Was kann man selbst tun?
- Häufige Positionswechsel: Dauerhaftes, langes Sitzen in derselben Position sollte möglichst vermieden werden. Häufige Positionswechsel (zum Beispiel bei der Arbeit am Schreibtisch) und ausreichende dynamische Bewegung helfen, einer Nerveneinklemmung vorzubeugen.
- Wärmeanwendungen: Wärmeanwendungen können akut Linderung verschaffen.
- Schmerzmittel: Schmerzmittel beziehungsweise Schmerzsalben können akut Linderung verschaffen.
- Ergonomie am Arbeitsplatz: Achten Sie auf eine ergonomische Sitzposition: Bildschirm auf Augenhöhe, Unterarme im 90-Grad-Winkel aufstützen, Rücken anlehnen. Vermeiden Sie ständiges Vorlehnen oder einseitiges Hochziehen der Schultern.
- Schultergurt vermeiden: Taschen oder Rucksäcke mit nur einem Gurt können Druck auf die Nervenbahnen ausüben. Tragen Sie Lasten immer möglichst beidseitig - oder wechseln Sie regelmäßig die Seite.
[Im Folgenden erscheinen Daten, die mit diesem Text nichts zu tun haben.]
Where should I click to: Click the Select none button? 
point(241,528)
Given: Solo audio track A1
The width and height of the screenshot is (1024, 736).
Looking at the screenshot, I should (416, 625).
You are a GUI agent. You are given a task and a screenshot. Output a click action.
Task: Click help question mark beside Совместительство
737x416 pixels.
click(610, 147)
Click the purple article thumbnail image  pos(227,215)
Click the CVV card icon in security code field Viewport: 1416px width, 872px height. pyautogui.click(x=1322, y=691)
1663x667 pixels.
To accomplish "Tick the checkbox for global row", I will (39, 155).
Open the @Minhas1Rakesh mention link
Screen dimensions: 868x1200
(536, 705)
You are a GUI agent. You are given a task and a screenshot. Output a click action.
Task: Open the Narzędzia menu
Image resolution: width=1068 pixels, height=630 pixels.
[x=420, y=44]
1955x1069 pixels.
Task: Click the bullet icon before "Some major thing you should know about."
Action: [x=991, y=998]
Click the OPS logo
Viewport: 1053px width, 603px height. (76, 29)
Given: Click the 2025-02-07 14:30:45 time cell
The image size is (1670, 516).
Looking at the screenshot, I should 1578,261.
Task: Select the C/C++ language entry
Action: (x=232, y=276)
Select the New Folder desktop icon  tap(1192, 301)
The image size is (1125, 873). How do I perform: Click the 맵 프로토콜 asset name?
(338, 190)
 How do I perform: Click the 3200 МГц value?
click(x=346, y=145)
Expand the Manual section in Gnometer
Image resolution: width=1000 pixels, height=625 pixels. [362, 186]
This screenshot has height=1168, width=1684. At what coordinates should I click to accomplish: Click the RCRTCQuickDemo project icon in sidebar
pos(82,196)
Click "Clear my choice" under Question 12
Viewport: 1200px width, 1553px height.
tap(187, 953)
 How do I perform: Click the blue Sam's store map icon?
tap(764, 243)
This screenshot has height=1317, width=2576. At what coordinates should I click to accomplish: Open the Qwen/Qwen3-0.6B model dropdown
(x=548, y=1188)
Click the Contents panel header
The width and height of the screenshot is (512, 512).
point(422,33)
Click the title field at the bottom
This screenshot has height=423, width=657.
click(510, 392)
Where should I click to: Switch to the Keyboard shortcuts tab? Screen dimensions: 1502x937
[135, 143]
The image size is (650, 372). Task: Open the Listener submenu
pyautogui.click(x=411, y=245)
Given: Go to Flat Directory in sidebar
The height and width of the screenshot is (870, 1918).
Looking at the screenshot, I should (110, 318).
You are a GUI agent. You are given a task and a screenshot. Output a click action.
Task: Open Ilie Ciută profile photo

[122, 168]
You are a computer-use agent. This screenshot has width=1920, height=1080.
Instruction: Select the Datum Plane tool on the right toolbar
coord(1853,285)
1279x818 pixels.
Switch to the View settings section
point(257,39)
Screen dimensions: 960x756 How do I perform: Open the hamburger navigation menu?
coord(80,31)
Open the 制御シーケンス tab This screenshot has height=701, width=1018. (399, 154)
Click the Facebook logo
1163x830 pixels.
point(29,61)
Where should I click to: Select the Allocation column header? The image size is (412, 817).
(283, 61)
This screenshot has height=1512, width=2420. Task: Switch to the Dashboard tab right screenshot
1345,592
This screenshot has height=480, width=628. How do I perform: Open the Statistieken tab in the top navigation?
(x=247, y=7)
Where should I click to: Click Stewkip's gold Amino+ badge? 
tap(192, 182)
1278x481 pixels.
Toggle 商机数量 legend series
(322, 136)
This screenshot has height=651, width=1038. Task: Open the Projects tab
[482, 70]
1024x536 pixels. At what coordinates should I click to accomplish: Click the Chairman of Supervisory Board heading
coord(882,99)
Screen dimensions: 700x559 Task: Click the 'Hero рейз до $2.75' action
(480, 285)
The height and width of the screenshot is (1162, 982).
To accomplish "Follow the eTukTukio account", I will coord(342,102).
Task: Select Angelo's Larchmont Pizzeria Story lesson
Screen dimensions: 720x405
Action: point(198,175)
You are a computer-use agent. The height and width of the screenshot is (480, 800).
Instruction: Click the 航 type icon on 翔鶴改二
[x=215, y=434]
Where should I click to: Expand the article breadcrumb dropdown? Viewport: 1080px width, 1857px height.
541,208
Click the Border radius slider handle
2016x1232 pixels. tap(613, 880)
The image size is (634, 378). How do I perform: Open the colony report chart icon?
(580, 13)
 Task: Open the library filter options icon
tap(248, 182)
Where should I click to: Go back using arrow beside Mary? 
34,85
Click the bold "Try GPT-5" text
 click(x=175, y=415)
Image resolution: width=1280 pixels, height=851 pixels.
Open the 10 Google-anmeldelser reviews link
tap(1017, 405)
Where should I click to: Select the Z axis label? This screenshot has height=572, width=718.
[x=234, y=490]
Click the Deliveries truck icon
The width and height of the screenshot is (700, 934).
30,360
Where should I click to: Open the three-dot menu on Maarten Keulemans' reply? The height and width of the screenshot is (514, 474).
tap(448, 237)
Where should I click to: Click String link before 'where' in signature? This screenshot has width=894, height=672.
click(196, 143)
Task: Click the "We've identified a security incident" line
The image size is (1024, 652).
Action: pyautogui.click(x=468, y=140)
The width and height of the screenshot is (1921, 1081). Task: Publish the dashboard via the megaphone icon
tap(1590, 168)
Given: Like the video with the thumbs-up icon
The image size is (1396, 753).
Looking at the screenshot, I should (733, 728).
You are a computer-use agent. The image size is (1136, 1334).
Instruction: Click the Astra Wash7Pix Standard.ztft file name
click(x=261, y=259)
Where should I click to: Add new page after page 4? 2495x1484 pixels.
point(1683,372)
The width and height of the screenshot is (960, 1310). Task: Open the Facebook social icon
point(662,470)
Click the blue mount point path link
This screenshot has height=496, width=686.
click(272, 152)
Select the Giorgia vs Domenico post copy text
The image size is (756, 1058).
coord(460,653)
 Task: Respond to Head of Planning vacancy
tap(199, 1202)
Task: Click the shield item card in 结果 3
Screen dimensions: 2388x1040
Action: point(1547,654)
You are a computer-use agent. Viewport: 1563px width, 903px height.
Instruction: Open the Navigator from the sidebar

- Kein ständiges Smartphone-Klemmen: Das Einklemmen des Telefons zwischen Ohr und Schulter führt zu Muskelverspannungen im Nacken-Schulter-Bereich. Nutzen Sie lieber Headsets oder Lautsprecherfunktionen.
- Schulterschonende Schlafposition: Seitenschläfer sollten auf ein ausreichend hohes Kissen achten, um die Halswirbelsäule in neutraler Position zu halten. Rückenlage ist oft die schonendste Variante.
- Reizfreie Belastung statt Schonhaltung: Vermeiden Sie absolute Ruhe - sie führt oft zu noch mehr Verspannung. Stattdessen: leichte Mobilisation, Wärme und Pausen in belastenden Tätigkeiten wie Gartenarbeit oder Heimwerken.
Übungen
Gezielte Übungen können einer Einklemmung eines Nerven der Schulter durch Stärkung der betroffenen Muskulatur vorbeugen, die Therapie unterstützen und nach Therapieende einer erneuten Einklemmung entgegenwirken. Es ist wichtig, die Übungen langsam und kontrolliert durchzuführen und auf den eigenen Körper zu hören, um Überlastungen zu vermeiden.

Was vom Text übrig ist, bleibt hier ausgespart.